### TRECHO DA PÁGINA
——————————

Decadência da modernidade: progresso técnico não leva ao progresso humano

 

Ao final do século XIX, alguns grandes pensadores como Nietzsche, Freud e sobretudo Marx (os “mestres da suspeita”, segundo Paul Ricoeur), com seu implacável poder de questionamento das ilusões da consciência, negaram ao homem moderno o estatuto de “centro do mundo” e “senhor da razão”. Apontaram as falhas e as imperfeições humanas, a animalidade e covardia que se oculta em tantos de seus atos.

 

Suas críticas são uma recusa do “cientificismo moderno”, pensamento técnico-progressista que se consolida e desenvolve na modernidade capitalista, como oposição ao misticismo e fanatismo religioso que sustentava o poder da aristocracia europeia.

——————————

### MATERIAL FORNECIDO

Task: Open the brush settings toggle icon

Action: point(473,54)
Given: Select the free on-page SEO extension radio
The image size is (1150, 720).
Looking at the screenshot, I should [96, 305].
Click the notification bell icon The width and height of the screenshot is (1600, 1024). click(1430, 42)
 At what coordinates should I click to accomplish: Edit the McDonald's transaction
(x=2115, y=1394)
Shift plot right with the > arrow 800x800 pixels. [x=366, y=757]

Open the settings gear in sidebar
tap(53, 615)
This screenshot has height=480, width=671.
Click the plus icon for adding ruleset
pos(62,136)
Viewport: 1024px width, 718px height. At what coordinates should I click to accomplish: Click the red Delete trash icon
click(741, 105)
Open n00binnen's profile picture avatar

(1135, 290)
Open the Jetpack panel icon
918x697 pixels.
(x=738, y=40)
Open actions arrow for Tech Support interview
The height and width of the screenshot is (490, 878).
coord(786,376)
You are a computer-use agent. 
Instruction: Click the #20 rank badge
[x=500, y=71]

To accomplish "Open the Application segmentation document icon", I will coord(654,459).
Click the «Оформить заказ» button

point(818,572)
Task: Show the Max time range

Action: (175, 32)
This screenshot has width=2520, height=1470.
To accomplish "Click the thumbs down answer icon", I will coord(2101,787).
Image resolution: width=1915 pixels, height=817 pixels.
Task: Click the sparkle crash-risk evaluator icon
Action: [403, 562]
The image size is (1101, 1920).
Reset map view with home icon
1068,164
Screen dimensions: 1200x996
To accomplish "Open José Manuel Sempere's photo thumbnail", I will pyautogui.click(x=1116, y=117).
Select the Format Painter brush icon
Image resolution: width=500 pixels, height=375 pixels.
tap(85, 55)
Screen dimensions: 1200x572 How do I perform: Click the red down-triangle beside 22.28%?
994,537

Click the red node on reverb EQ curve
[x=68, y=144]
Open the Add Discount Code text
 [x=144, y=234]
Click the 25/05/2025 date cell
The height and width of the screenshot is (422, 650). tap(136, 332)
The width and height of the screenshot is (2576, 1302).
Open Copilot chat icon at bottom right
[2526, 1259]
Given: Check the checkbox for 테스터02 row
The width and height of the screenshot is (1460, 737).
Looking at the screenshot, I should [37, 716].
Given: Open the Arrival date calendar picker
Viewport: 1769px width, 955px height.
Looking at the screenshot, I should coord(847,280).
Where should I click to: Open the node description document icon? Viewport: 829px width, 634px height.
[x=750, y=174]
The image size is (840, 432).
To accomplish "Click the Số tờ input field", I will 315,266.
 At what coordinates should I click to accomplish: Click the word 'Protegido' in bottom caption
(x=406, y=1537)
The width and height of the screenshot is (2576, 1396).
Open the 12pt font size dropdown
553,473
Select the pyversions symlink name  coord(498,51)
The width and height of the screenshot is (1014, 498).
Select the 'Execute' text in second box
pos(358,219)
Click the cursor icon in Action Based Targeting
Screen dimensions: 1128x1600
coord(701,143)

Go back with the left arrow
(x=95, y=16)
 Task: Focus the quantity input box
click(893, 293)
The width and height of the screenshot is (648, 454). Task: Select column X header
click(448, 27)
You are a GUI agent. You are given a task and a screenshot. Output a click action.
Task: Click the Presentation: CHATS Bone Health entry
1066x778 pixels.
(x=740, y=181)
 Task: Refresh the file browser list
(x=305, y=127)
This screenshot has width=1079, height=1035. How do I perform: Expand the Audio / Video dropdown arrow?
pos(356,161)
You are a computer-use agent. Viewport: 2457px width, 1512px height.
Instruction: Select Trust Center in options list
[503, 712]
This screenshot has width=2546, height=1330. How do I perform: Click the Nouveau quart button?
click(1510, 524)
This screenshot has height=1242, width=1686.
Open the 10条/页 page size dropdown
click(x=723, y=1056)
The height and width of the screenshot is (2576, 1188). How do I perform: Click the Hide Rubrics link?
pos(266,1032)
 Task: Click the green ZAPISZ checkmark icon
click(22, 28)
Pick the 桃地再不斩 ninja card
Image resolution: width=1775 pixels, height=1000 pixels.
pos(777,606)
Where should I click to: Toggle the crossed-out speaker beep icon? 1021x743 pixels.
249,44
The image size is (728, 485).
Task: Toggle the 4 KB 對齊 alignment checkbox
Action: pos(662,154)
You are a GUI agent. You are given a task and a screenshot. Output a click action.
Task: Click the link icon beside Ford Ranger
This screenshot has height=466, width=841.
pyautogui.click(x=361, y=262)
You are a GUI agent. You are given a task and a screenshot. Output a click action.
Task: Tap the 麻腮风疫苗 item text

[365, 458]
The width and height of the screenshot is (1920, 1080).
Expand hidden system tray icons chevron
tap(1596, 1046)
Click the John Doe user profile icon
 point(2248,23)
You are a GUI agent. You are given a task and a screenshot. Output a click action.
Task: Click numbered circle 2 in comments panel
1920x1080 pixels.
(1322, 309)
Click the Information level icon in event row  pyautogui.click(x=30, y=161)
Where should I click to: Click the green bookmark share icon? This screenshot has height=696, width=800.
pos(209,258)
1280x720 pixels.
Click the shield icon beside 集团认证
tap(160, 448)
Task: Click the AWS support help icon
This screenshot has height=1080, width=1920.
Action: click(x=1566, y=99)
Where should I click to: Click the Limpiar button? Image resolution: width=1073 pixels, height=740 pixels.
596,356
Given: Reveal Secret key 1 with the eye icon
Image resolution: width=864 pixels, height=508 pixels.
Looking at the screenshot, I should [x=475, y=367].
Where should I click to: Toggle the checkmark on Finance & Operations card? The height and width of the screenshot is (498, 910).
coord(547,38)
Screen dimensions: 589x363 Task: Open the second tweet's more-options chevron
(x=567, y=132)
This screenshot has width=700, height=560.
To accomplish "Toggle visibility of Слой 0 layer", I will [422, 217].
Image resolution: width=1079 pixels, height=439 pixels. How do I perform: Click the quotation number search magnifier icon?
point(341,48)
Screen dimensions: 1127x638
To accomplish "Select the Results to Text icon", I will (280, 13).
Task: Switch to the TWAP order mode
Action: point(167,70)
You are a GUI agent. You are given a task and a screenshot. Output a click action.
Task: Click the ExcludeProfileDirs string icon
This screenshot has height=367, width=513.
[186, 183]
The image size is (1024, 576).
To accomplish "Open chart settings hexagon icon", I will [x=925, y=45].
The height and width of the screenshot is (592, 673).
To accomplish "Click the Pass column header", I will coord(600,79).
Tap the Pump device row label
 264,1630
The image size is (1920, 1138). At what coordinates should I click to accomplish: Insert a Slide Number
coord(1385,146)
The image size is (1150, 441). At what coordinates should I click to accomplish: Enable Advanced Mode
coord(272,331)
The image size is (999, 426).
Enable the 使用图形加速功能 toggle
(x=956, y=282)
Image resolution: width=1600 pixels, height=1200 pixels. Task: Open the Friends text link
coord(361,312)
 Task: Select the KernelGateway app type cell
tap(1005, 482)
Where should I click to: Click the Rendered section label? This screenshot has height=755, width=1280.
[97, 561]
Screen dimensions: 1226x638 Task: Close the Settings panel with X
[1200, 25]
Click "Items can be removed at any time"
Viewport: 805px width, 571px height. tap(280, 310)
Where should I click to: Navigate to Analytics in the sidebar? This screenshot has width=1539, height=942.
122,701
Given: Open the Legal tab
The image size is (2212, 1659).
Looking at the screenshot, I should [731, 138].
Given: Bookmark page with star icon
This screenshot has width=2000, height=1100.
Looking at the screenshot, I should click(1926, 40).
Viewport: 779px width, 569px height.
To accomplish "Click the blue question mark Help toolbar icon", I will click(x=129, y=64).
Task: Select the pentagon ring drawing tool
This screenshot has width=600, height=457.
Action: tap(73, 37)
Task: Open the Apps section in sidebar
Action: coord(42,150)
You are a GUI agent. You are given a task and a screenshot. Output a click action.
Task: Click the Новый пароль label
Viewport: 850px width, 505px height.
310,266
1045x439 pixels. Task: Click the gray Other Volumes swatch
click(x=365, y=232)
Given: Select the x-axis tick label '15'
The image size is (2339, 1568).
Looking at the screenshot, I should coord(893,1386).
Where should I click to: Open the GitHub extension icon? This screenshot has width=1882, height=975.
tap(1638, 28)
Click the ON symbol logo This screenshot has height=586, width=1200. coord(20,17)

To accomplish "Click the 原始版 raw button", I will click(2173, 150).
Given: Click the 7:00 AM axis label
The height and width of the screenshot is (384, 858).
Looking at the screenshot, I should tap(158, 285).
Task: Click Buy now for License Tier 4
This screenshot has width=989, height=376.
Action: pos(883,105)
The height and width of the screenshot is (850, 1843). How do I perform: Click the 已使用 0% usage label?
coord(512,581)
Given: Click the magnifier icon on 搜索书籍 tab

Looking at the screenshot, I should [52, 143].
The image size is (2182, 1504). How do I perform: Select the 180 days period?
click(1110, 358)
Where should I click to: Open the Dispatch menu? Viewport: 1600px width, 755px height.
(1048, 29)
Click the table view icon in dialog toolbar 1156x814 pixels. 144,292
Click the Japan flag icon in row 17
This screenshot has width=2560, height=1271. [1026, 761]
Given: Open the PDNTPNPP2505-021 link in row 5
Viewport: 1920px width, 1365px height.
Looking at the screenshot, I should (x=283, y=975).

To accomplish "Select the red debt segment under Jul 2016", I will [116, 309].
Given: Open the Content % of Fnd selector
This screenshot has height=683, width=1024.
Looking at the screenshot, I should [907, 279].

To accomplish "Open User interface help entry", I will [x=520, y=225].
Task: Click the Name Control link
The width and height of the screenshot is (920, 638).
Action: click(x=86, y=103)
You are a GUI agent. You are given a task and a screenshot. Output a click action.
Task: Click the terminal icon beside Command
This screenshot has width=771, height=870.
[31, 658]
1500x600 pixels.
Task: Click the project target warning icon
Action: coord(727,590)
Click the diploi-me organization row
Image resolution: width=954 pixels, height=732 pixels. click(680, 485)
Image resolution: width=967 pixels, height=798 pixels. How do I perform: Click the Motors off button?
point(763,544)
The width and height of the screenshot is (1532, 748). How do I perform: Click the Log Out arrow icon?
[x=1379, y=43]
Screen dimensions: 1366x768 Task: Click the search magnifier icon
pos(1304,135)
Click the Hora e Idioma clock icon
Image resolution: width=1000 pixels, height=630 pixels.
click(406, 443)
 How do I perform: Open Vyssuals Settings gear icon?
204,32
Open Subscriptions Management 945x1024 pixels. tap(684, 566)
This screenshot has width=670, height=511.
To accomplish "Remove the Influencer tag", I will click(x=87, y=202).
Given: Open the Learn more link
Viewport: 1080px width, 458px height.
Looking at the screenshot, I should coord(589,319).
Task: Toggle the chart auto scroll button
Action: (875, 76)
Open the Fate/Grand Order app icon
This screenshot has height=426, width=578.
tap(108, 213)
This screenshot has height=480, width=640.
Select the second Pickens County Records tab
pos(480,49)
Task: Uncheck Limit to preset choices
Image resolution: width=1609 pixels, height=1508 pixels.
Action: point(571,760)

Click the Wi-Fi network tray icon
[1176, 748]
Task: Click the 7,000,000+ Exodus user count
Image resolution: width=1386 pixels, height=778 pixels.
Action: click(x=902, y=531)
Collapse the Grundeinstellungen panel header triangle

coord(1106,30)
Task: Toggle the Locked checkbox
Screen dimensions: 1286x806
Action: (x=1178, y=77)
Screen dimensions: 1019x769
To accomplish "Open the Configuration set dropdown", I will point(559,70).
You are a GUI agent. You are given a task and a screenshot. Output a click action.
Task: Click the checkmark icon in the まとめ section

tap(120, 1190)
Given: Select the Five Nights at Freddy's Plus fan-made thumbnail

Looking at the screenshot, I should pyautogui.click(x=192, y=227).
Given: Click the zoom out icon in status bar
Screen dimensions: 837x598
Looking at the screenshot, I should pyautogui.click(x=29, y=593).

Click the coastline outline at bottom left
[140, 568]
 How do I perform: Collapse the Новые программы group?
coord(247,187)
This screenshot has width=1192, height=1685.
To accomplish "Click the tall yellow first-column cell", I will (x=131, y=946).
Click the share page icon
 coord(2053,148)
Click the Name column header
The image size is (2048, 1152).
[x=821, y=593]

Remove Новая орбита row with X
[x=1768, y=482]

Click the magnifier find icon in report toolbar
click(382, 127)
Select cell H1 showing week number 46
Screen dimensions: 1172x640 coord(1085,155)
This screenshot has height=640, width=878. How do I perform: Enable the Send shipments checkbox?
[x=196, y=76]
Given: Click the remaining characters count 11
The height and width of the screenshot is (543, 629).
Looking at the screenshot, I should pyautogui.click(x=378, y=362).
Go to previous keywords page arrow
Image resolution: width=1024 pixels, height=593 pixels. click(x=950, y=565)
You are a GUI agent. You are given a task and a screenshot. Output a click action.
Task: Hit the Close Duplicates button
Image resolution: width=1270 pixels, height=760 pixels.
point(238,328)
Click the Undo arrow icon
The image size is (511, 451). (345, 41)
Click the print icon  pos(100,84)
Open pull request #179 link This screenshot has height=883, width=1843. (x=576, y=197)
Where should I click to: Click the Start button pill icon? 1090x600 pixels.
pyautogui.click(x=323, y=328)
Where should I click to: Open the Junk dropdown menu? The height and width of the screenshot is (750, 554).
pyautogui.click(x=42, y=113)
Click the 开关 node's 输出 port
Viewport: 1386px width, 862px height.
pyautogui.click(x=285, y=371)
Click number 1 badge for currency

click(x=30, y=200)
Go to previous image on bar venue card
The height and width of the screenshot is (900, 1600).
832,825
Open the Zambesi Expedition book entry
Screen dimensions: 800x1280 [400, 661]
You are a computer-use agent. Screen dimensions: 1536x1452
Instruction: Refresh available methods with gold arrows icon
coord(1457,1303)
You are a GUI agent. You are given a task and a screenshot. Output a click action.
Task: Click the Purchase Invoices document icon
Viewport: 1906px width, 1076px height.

——————————

### TAREFAS A CUMPRIR
1 – Transcreva, do texto sobre a decadência da modernidade, o trecho entre "Decadência da modernidade: progresso" e "da aristocracia europeia.", inclusive.
2 – Separe dos registros todas as linhas em que aparece a palavra "coordinates".

### LISTA DE RESPOSTAS
1 –
Decadência da modernidade: progresso técnico não leva ao progresso humano

 

Ao final do século XIX, alguns grandes pensadores como Nietzsche, Freud e sobretudo Marx (os “mestres da suspeita”, segundo Paul Ricoeur), com seu implacável poder de questionamento das ilusões da consciência, negaram ao homem moderno o estatuto de “centro do mundo” e “senhor da razão”. Apontaram as falhas e as imperfeições humanas, a animalidade e covardia que se oculta em tantos de seus atos.

 

Suas críticas são uma recusa do “cientificismo moderno”, pensamento técnico-progressista que se consolida e desenvolve na modernidade capitalista, como oposição ao misticismo e fanatismo religioso que sustentava o poder da aristocracia europeia.

2 –
 At what coordinates should I click to accomplish: Edit the McDonald's transaction
Viewport: 1024px width, 718px height. At what coordinates should I click to accomplish: Click the red Delete trash icon
 At what coordinates should I click to accomplish: Click the word 'Protegido' in bottom caption
The image size is (1920, 1138). At what coordinates should I click to accomplish: Insert a Slide Number
The image size is (1150, 441). At what coordinates should I click to accomplish: Enable Advanced Mode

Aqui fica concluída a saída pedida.